Mitochondrial dysfunction and brain energy metabolism in the pathogenesis of Niemann-Pick Type C disease

The brain has one of the highest energy requirements of all organs in the human body. Most energy is generated in specialized compartments in the cells called mitochondria. Defects in mitochondria contribute to many neurodegenerative diseases, by producing less energy and by releasing damaging byproducts of the energy-generating process. Another characteristic of the brain is that it is very rich in cholesterol. Cholesterol is an important part of every cell in the brain, but it has to be in the right place and at the right amount. Alterations in cholesterol distribution seem to play a role in several neurodegenerative disorders.

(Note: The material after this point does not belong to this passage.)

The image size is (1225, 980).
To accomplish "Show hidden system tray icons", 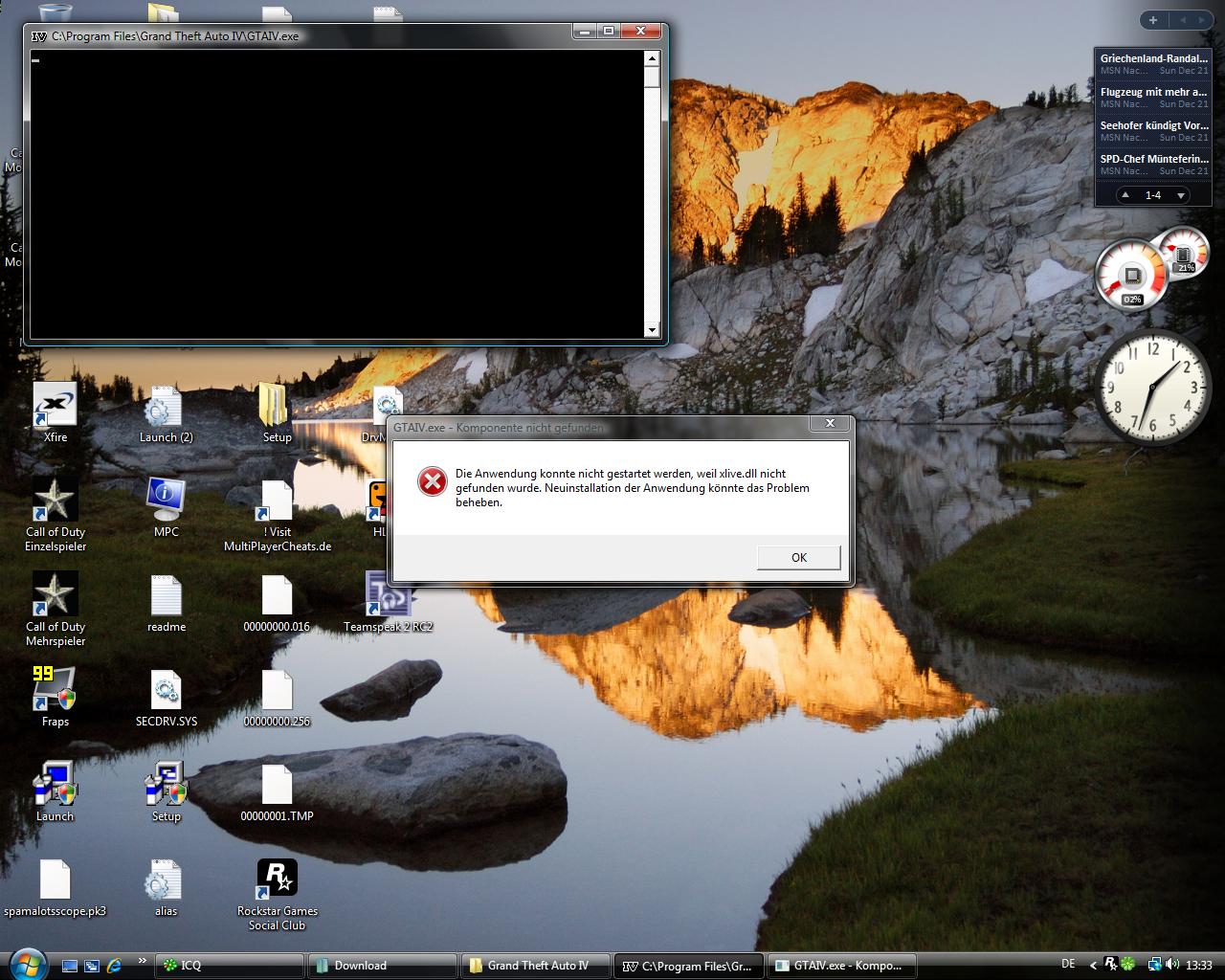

Here, we will focus on Niemann-Pick Type C (NPC) disease, in which a genetic defect leads to progressive brain damage. Most children with NPC disease die before reaching adulthood. Even though this disease is fortunately rare, it can give us insight into general mechanisms that play a role in other neurological diseases and in aging. In the present study we aim to find out how the cholesterol distribution in the brain influences mitochondria and brain energy metabolism, and how defects in mitochondria then cause nerve cell damage. When we know more about the mechanisms involved, we may be able to identify targets for intervention to prevent or slow mitochondrial malfunction or to reduce the damage caused by defective mitochondria.